▸ Brief A: In the loan against property text, which customers does ICICI Bank offer its Home Loan Overdraft facility to?
▸ Brief B: Turn the paragraph of the loan against property text beginning "In an overdraft facility" into a short bulleted list that keeps its main facts.

A Loan against Property can take two forms — A Term Loan or an Overdraft Facility.
What Is the Difference?
In a term loan, the entire amount will be disbursed upfront. You will pay EMIs on the loan for the duration of the loan. You will have to pay interest on the disbursed amount even if you do not use the amount and the money lies in your bank account.
In an overdraft facility, you do not have to withdraw the entire amount upfront. You can withdraw the amounts as per your wish. You pay interest only on the withdrawn amount. You can repay the withdrawn amount and withdraw it again. ICICI Bank offers Home Loan Overdraft facility to salaried customers.
Simply, by looking at the nature of the facilities, you can see that these facilities will be useful in different cases.
Which Option Is Better?
Your choice will depend on your needs.
If you need a lumpsum amount or if the requirement of funds is spread over a short period of time, a term loan against property is a better choice. Let’s say you need to provide capital for your or your son’s business venture. Or you want to take a loan to fund your daughter’s education or marriage. Or to fund an expensive medical treatment of a family member. Another way to look at this is — If you can’t repay this amount in a short time, it is better to go for a term loan.
If your need for the funds is relatively short term, unpredictable (about the quantum and the timing of requirement), an overdraft is likely to be a better choice. For instance, you are aware of an impending expense (say an expensive medical surgery) for a family member. You are not sure if and by how much you will fall short. You want the overdraft facility to be the backup option. As you can see, there is a level of unpredictability in both the quantum of funds you will need and the timing of such a need.
Many of us may want an overdraft like facility to manage short term cashflow mismatches. However, it may not really be wise to go for Overdraft (or even term loan) against your property for small amounts. Since your property must be mortgaged, you wouldn’t want to spend the time and money for small amounts. A credit card or a personal loan may serve your purpose better for smaller amounts.

▸ Data shown:
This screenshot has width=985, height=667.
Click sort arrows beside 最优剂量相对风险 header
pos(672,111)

* * *

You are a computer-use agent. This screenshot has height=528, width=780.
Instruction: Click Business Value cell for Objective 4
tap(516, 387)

* * *

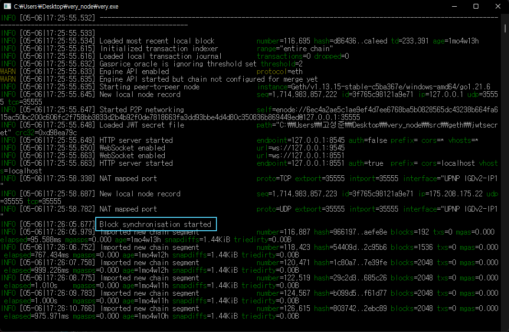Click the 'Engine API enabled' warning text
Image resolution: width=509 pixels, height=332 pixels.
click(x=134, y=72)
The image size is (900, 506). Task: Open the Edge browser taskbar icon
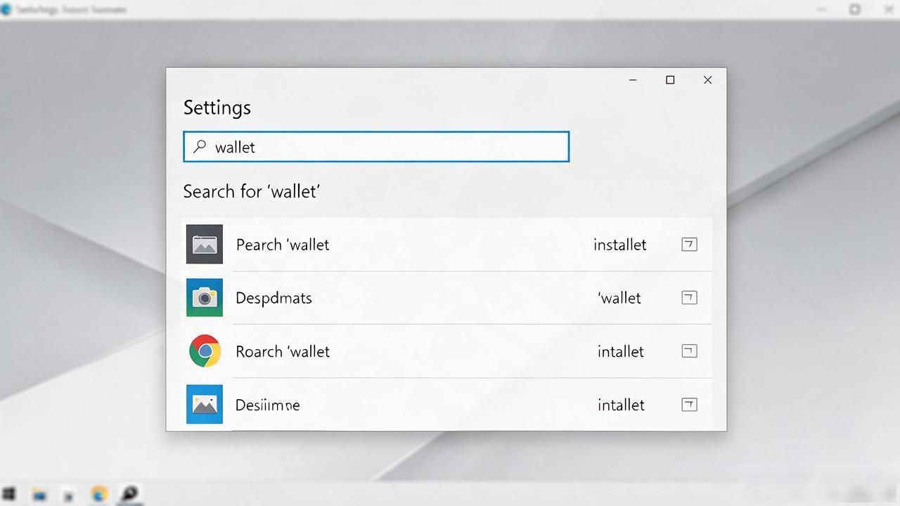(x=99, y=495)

▸ Problem solution A: Salaried customers.

▸ Problem solution B:
- The full amount need not be withdrawn upfront; withdrawals can be made as you wish.
- Interest is paid only on the amount withdrawn.
- Withdrawn amounts can be repaid and withdrawn again.
- ICICI Bank offers a Home Loan Overdraft facility to salaried customers.